Round 13: Back to reality
December 4, 2014
Circa: December 3, 2014, Wednesday.
I must be dreaming.  I hear the drip of the chemo pump as it infuse toxins in my body.  “Drip…drip…drip.” I am no longer in Manila.  I am back to reality having chemo at UofC hospital.  I just got back from Manila, where it is warm and the air is full of the festive season of Christmas.

The streets of Manila is also packed with cars, trucks, jeepneys, and people.  You cannot escape the traffic and congestion.  It is part of the normal life in the city.  Even local residents complaint about it.  So when my friends and family would take time to see me I really appreciate their gesture.  Time is often the most valuable gift to give or share.

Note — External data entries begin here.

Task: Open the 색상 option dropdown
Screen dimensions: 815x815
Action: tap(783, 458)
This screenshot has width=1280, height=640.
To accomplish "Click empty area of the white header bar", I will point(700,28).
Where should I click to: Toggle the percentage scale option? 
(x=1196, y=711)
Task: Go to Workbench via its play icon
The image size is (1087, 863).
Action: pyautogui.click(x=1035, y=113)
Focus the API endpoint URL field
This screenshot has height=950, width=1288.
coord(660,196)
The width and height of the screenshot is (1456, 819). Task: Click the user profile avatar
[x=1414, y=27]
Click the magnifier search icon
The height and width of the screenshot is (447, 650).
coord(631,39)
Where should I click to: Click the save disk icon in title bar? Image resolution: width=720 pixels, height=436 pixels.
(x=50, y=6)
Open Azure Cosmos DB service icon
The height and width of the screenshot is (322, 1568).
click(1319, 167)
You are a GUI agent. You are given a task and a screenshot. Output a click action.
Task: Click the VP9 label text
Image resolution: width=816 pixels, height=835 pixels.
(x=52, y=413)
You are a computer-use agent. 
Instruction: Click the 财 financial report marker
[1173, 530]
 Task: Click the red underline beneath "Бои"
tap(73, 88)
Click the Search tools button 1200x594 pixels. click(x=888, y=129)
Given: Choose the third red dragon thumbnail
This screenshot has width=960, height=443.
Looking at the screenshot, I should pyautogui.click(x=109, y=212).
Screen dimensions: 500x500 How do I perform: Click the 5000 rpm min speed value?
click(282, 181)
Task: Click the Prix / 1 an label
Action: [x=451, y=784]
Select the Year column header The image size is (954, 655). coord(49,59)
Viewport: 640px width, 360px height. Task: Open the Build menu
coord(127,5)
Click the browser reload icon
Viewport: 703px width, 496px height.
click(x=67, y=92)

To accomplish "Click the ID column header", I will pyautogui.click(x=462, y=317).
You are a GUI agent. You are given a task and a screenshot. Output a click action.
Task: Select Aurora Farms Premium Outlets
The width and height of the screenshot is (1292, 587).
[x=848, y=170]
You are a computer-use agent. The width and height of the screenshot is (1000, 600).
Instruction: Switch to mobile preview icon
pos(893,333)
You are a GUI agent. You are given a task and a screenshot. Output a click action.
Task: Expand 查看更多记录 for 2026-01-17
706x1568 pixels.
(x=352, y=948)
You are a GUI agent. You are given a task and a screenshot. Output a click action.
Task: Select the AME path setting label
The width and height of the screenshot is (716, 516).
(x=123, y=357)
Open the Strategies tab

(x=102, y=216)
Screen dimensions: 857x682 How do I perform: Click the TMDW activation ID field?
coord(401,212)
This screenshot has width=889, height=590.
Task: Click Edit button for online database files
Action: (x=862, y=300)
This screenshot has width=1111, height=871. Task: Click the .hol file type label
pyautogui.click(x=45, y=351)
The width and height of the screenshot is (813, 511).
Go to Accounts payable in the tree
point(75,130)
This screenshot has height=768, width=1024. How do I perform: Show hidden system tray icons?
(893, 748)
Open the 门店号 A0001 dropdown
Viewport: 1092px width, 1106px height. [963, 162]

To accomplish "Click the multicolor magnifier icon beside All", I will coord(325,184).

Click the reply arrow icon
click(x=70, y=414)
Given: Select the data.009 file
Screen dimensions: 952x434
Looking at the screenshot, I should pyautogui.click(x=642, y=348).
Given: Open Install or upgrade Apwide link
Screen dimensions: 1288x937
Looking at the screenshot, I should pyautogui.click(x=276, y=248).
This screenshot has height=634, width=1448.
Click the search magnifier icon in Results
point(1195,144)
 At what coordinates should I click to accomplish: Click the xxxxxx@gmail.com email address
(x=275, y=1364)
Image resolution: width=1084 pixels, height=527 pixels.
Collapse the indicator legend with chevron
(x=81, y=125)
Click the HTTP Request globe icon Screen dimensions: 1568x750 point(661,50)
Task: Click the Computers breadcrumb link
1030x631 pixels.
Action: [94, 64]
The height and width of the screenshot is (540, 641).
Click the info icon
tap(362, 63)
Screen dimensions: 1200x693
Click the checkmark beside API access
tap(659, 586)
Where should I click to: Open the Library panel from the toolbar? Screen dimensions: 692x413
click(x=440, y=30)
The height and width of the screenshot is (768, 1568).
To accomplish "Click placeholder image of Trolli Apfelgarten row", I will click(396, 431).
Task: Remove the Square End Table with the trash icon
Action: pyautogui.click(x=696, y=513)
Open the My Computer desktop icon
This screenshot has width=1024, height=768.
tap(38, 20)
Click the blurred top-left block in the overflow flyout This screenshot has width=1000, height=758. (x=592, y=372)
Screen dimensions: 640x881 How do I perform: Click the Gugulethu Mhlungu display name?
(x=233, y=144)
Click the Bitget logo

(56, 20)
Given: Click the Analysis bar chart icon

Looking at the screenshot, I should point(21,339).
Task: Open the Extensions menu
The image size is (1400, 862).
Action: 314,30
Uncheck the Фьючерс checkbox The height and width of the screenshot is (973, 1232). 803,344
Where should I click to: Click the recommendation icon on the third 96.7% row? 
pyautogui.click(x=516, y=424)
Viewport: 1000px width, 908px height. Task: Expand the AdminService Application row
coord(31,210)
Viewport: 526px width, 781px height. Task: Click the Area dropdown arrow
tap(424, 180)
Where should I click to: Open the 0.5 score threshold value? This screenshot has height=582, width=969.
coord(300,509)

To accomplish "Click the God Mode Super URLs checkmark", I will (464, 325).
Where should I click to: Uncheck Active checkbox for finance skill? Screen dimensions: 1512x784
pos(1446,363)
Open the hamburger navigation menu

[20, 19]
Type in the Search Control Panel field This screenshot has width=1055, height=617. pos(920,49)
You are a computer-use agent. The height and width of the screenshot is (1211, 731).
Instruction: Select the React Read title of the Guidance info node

Time also passes quickly.  I was just in Manila and now I am back having chemo.  My day started early in the hope it would end early too, but that was not to happen.  Earlier my blood test showed my phosphate level was low, not enough to get my infusion started.  They consulted my clinical trial doctors and decided to re-run the test again.  On the re-test, my phosphate level came back normal.  Why?  I don’t know, I was just glad it did.

Sometimes you just have to accept things as they are.  Once in a while I still get catch myself wishing I don’t have cancer.  In fact I like to believe what others people are saying when they see me.  “You don’t look like you have cancer!  You look good.”  I wish that was true.  The reality is I hear the drip of the chemo toxins, smell the sterility of the room, and see other cancer patients getting treatment.  That’s reality.

Another dose of reality: Linda, my clinical trial nurse, gave me my next chemo schedule up to end of January.  The way it goes I expect to be on this program all the way to Easter next year.  La…la…la.

La...la...la.  I hear nothing!

La…la…la. I hear nothing!


P.S.  While in Manila I got to spend time with a good friend and fellow cancer survivor, ChrisB, who is doing well.  Keep your spirits up!  I am cheering for you, mate.  More chemo this Wednesday.  Oh, well.